The Imitation Game geeft een veel beter idee van hoe het is om wetenschap te bedrijven, zelfs als genie — en dat Alan Turing een genie is, wordt ons zowel door anderen als door hemzelf veelvuldig verteld. Hij heeft ook briljante ideeën, maar dat blijkt niet genoeg: ze ten uitvoer brengen kost tijd, frustratie en, jawel, samenwerking.
Dat samenwerken, vooral met de knappe Hugh Alexander (Matthew Goode), daar is Turing niet zo goed in. Hij wordt gespeeld door de huidige specialist in sociaal onhandige genieën: Benedict Cumberbatch, die overigens in 2004 ook al eens Stephen Hawking speelde in een tv-film. In de tijd van Turing noemden ze zijn gedrag "excentriek"; in de film wordt gesuggereerd dat hij een of andere vorm van autisme heeft.

Schaamteloos
The Imitation Game speelt zich af in drie door elkaar gemonteerde tijdsperioden: de obligate flashbacks naar de kindertijd, een zeer vermakelijk gedeelte dat zich afspeelt tijdens de Tweede Wereldoorlog, en de tijd rond de arrestatie van Turing in 1952. Het script is zorgvuldig geconstrueerd, soms zelfs iets té. Een zin die alleen door een scriptschrijver zou kunnen worden bedacht ("sometimes it is the people who no one imagines anything of who do the things that no one can imagine") komt netjes in elke tijdsperiode terug, de kindertijd geeft pop-psychologische achtergrond, en de historische werkelijkheid wordt nogal gemasseerd om in het stramien te passen.
Toch werkt de film. Er wordt veel humor geput uit de sociale onhandigheid van Turing; via het levendige personage van Keira Knightley wordt nog even aangestipt dat we er niet alleen in homorechten op vooruit zijn gegaan sinds de jaren 40; en aan het einde kunnen een paar zakdoekjes van pas komen. Ook helpt het dat de bijrollen met verve worden ingevuld, onder andere door Mark Strong als een MI6-agent en Charles Dance als Turings ongeduldige commandant.
Er is veel kritiek geweest op de vrij afstandelijke manier waarop de seksualiteit van Turing wordt behandeld. De enige verliefdheid zit in het flashback-segment, en verder is het een kuise bedoening. Het thema wordt echter alles behalve geschuwd, en wat uiteindelijk belangrijker blijkt is dat de film het verschrikkelijke onrecht dat Turing is aangedaan invoelbaar maakt. De ziekte van Hawking is niemand aan te rekenen. De schaamteloze afbraak van Turing daarentegen wel.

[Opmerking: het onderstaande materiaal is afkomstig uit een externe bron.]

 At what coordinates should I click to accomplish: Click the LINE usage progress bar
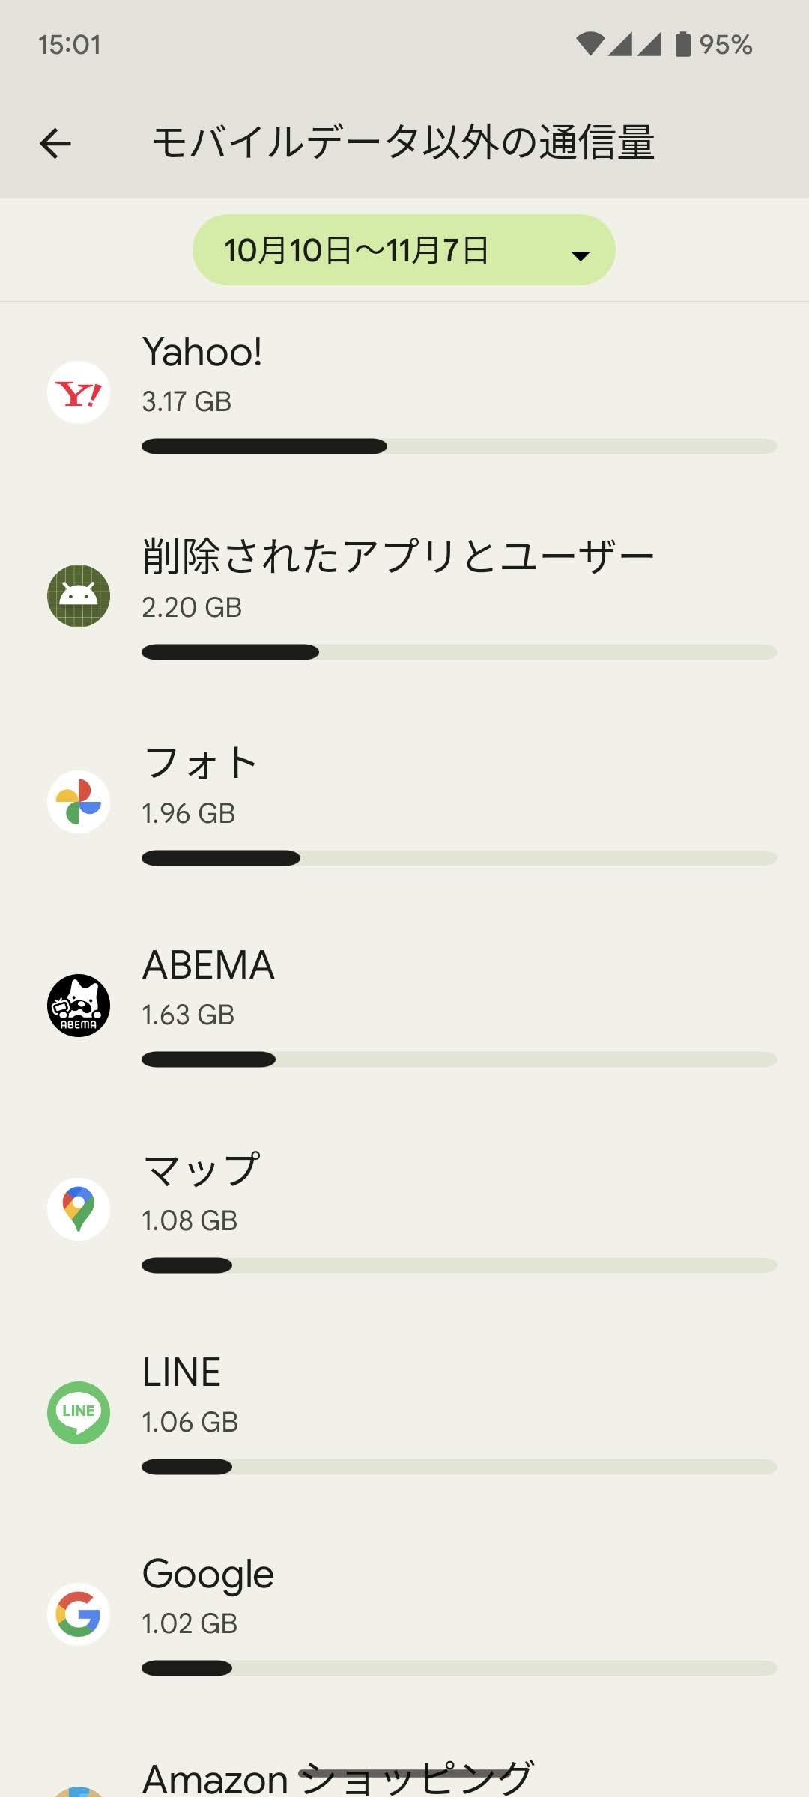(x=459, y=1467)
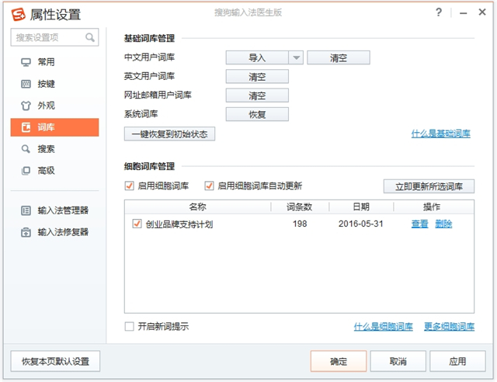The width and height of the screenshot is (497, 382).
Task: Open the 高级 settings tab
Action: tap(47, 171)
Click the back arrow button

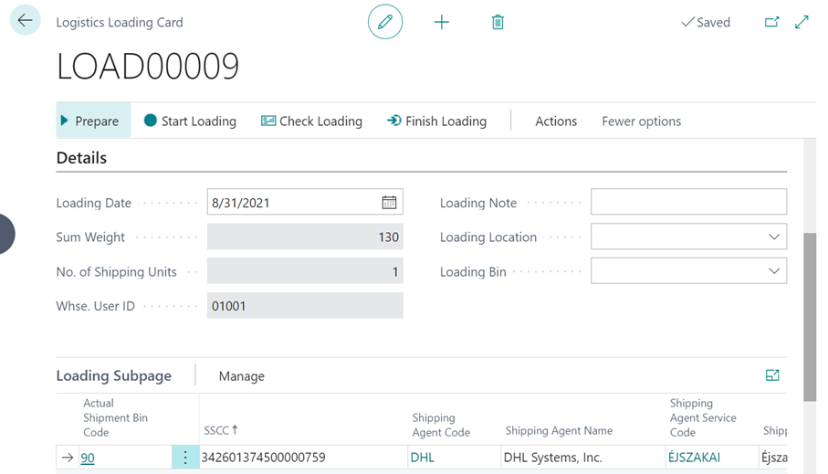pos(25,21)
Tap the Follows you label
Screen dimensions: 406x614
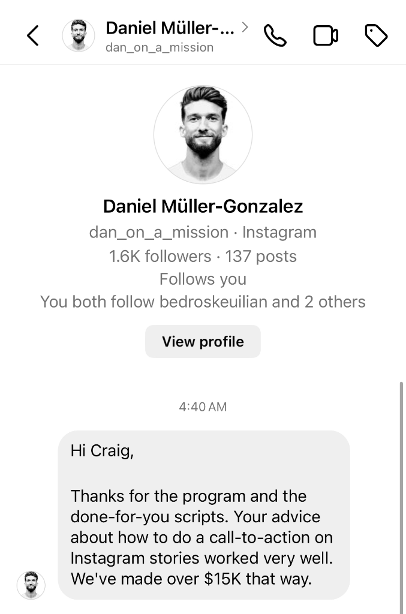(203, 279)
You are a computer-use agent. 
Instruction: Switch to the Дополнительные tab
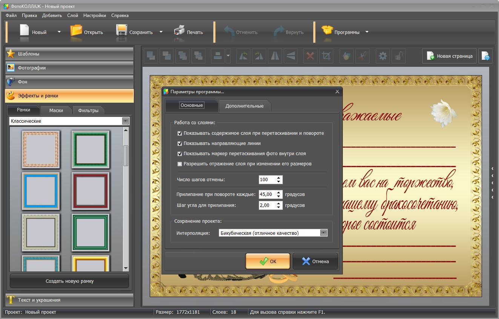click(x=244, y=106)
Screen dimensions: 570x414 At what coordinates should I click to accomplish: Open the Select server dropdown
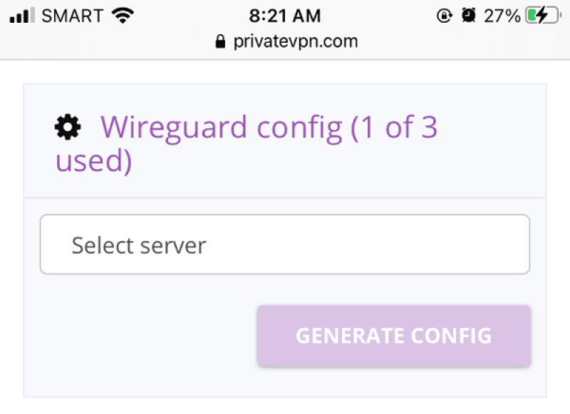[x=285, y=244]
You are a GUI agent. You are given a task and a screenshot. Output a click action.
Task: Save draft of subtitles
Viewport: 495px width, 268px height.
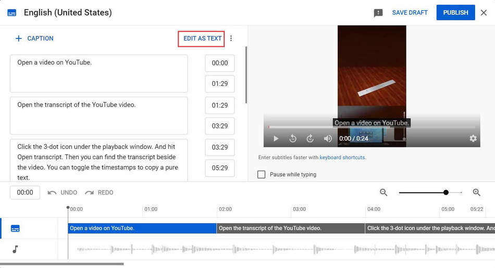pyautogui.click(x=410, y=12)
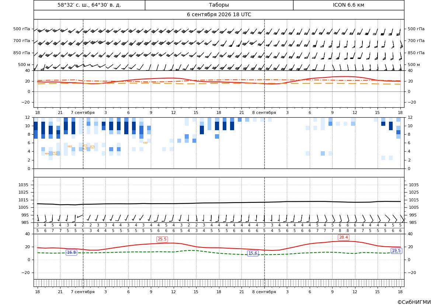The width and height of the screenshot is (431, 305).
Task: Select the 8 сентября label under the upper temperature panel
Action: pyautogui.click(x=264, y=112)

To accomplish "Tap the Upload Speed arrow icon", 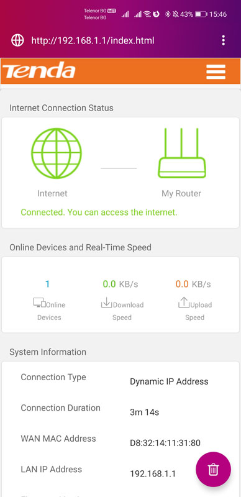I will 183,303.
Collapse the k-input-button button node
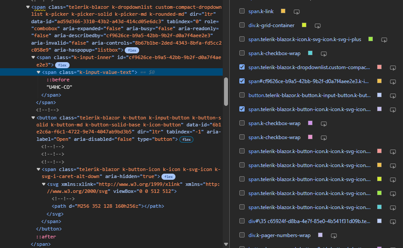403x248 pixels. [33, 118]
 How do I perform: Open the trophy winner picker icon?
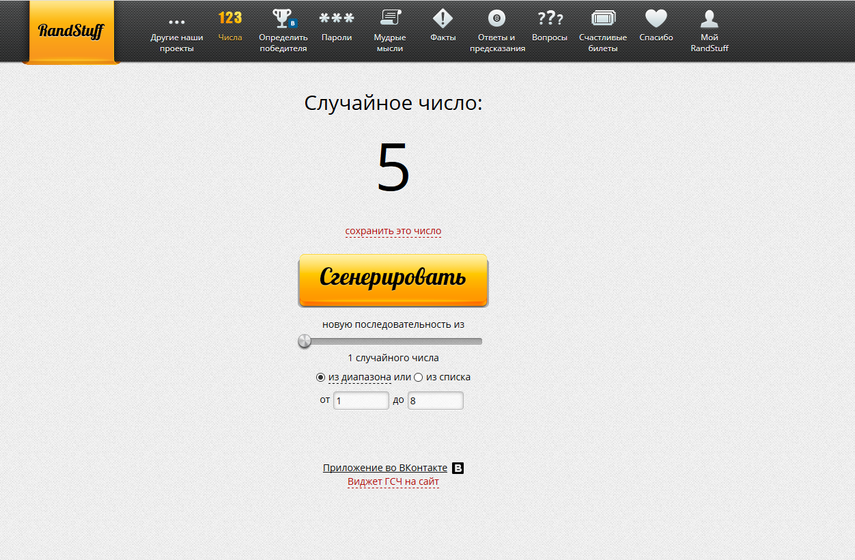tap(283, 18)
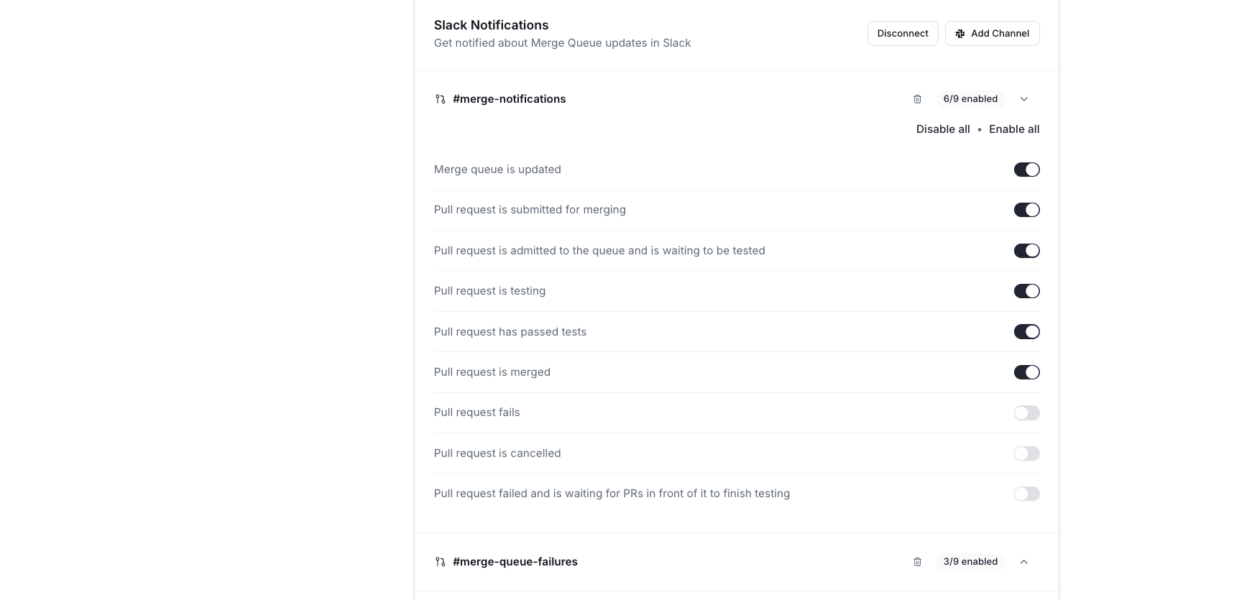Image resolution: width=1234 pixels, height=600 pixels.
Task: Toggle on 'Pull request is cancelled'
Action: click(x=1026, y=453)
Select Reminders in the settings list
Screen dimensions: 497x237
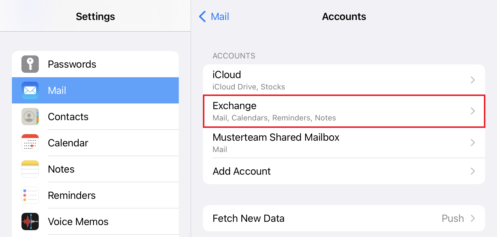point(72,195)
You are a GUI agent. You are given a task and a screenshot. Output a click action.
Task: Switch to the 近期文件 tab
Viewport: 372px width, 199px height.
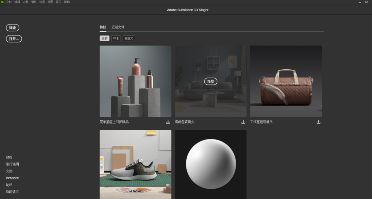(x=118, y=27)
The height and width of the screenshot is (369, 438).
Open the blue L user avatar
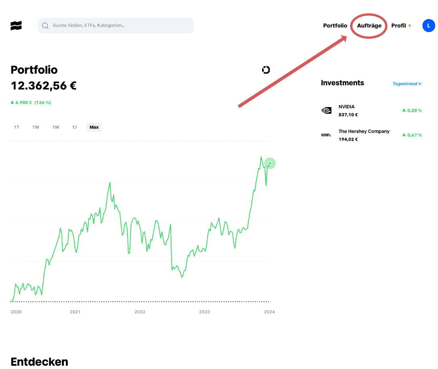(x=428, y=25)
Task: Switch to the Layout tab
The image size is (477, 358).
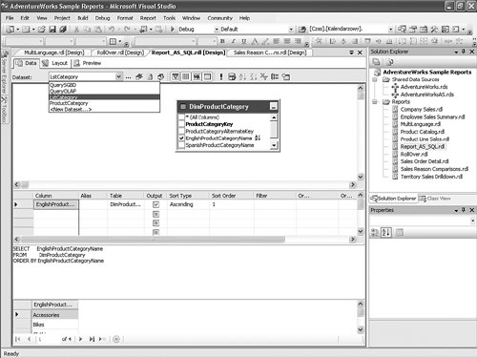Action: [x=56, y=63]
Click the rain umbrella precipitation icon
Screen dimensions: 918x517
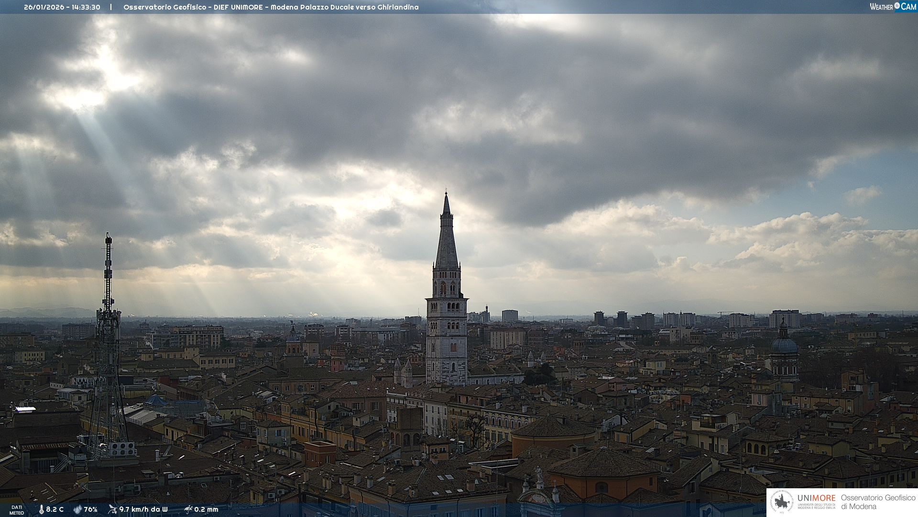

Beide films bieden een jonge Britse acteur een prachtrol, en zowel Redmayne als Cumberbatch maken er het meeste van. Redmayne weet, vooral later in de film, met zeer beperkte bewegingsmogelijkheden toch veel over te brengen. Cumberbatch speelt Turing als een verzameling tics, maar de moeilijke, eenzame man eronder blijft zichtbaar.
Beide films verzanden helaas een beetje in hagiografie. Ze lijken te denken dat het extra benadrukken van het belang van hun hoofdpersoon indirect ook de film belangwekkend zal maken. Daarom blijft The Theory of Everything, mooi gefilmd en knap geacteerd als die is, aan het oppervlak. The Imitation Game heeft een bredere blik, en blijft je ondanks de vrij conventionele structuur en manier van filmen daardoor veel meer bij. Het toont maar weer dat je meer nodig hebt dan een belangrijke man alleen.